Copy the following rows exactly as they appear, line for line.
□ □ □ □ □ □ □
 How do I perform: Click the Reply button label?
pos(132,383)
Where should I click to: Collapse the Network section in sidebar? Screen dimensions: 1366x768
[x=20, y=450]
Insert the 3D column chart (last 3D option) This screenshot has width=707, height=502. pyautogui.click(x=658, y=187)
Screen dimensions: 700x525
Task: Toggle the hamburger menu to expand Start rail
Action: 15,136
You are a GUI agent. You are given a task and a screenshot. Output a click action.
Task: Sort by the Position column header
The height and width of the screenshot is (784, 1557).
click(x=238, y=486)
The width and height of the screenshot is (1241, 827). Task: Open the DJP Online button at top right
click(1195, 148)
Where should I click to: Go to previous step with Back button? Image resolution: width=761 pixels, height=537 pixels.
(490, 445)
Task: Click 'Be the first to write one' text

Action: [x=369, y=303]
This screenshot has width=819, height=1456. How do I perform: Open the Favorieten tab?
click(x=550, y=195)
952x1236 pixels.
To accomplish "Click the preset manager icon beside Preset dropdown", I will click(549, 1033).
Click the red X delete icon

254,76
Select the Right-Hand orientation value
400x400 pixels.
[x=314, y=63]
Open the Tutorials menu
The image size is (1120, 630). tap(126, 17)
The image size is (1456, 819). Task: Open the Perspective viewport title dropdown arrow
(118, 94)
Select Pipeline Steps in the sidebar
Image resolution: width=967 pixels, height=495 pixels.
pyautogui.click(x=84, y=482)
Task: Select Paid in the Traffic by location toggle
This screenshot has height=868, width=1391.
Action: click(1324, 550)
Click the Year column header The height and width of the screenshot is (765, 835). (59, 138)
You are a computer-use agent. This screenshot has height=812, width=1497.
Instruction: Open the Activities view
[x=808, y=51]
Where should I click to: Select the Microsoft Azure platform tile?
□ □ □ □ □ □ □
_Worked answer_:
 How do I perform: Click the Reply button label?
pos(132,383)
Where should I click to: Collapse the Network section in sidebar? Screen dimensions: 1366x768
[x=20, y=450]
Insert the 3D column chart (last 3D option) This screenshot has width=707, height=502. pyautogui.click(x=658, y=187)
Screen dimensions: 700x525
Task: Toggle the hamburger menu to expand Start rail
Action: 15,136
You are a GUI agent. You are given a task and a screenshot. Output a click action.
Task: Sort by the Position column header
The height and width of the screenshot is (784, 1557).
click(x=238, y=486)
The width and height of the screenshot is (1241, 827). Task: Open the DJP Online button at top right
click(1195, 148)
Where should I click to: Go to previous step with Back button? Image resolution: width=761 pixels, height=537 pixels.
(490, 445)
Task: Click 'Be the first to write one' text

Action: [x=369, y=303]
This screenshot has width=819, height=1456. How do I perform: Open the Favorieten tab?
click(x=550, y=195)
952x1236 pixels.
To accomplish "Click the preset manager icon beside Preset dropdown", I will click(549, 1033).
Click the red X delete icon

254,76
Select the Right-Hand orientation value
400x400 pixels.
[x=314, y=63]
Open the Tutorials menu
The image size is (1120, 630). tap(126, 17)
The image size is (1456, 819). Task: Open the Perspective viewport title dropdown arrow
(118, 94)
Select Pipeline Steps in the sidebar
Image resolution: width=967 pixels, height=495 pixels.
pyautogui.click(x=84, y=482)
Task: Select Paid in the Traffic by location toggle
This screenshot has height=868, width=1391.
Action: click(1324, 550)
Click the Year column header The height and width of the screenshot is (765, 835). (59, 138)
You are a computer-use agent. This screenshot has height=812, width=1497.
Instruction: Open the Activities view
[x=808, y=51]
Where should I click to: Select the Microsoft Azure platform tile?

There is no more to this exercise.